**DATA SUPPLIED**

########

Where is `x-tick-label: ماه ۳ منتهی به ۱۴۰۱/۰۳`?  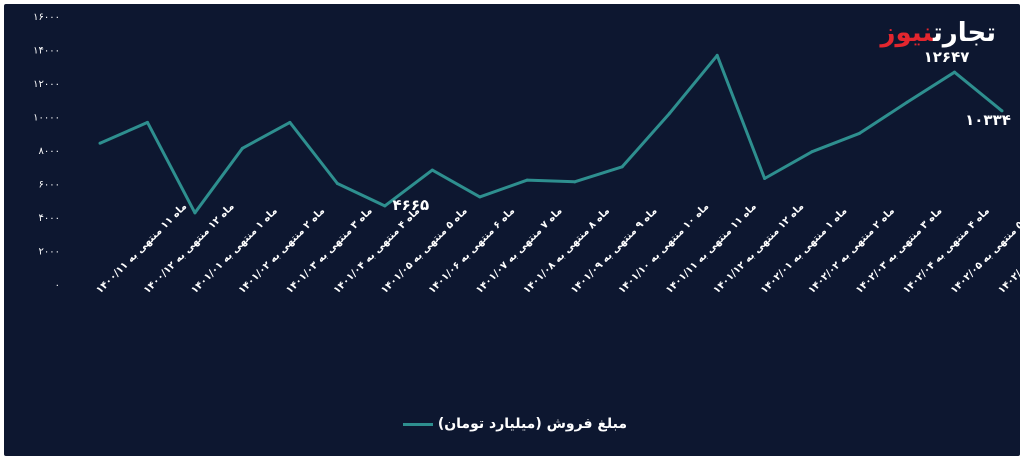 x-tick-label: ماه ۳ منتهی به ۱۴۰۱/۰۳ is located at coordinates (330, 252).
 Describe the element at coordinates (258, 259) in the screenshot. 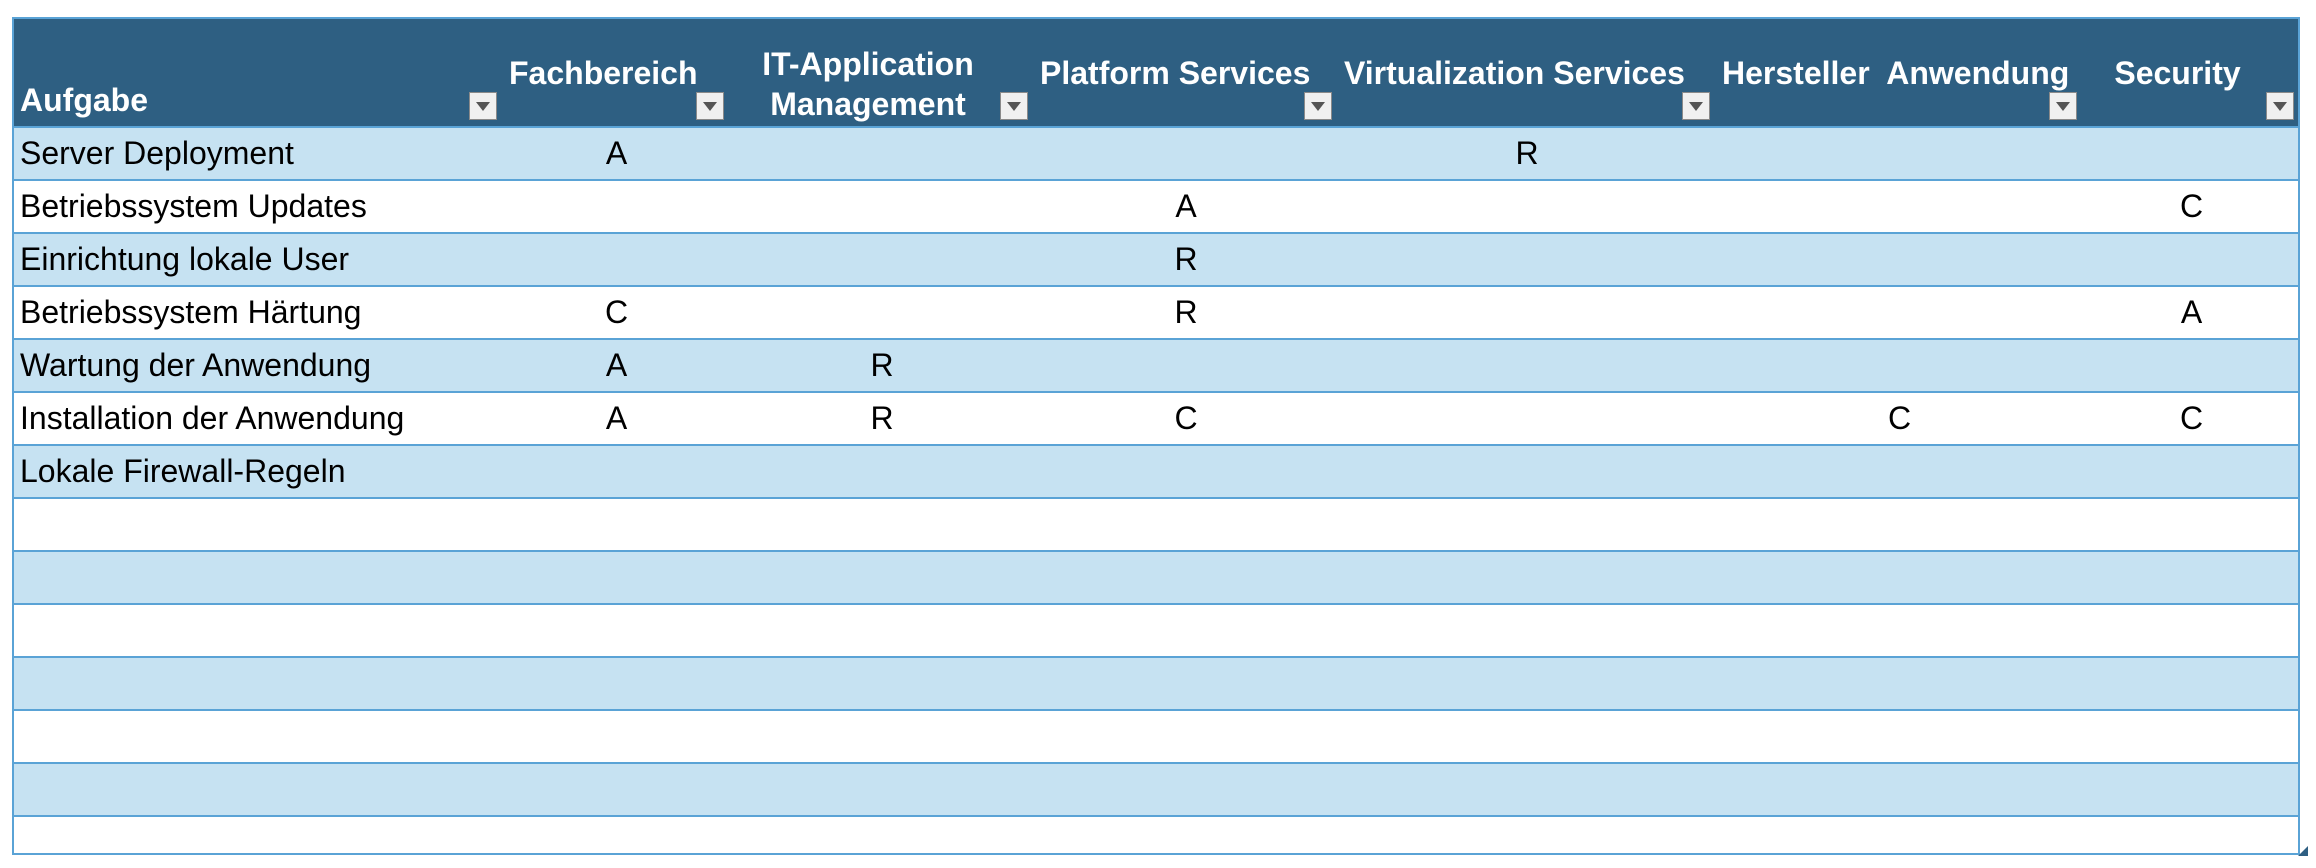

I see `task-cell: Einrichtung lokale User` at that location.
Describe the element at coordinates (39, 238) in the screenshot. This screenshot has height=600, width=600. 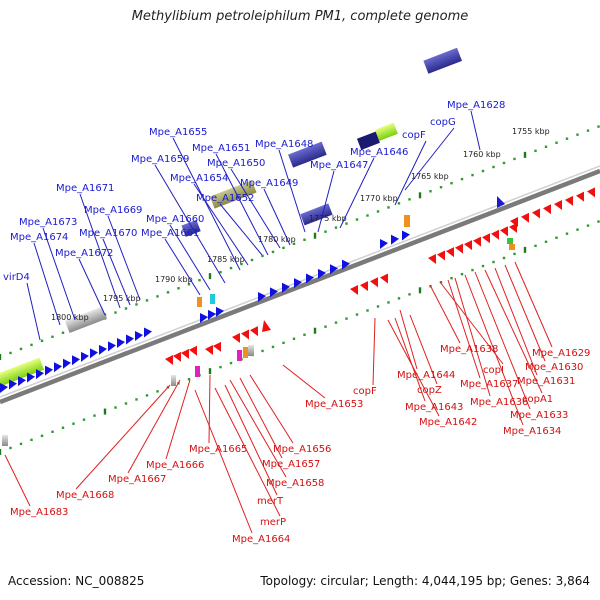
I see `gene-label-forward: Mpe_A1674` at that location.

########

Pull out the lines from the one containing "Describe the element at coordinates (39, 238)" through the last line, word for word, with the pictures left out.

Describe the element at coordinates (39, 238) in the screenshot. This screenshot has height=600, width=600. 
I see `gene-label-forward: Mpe_A1674` at that location.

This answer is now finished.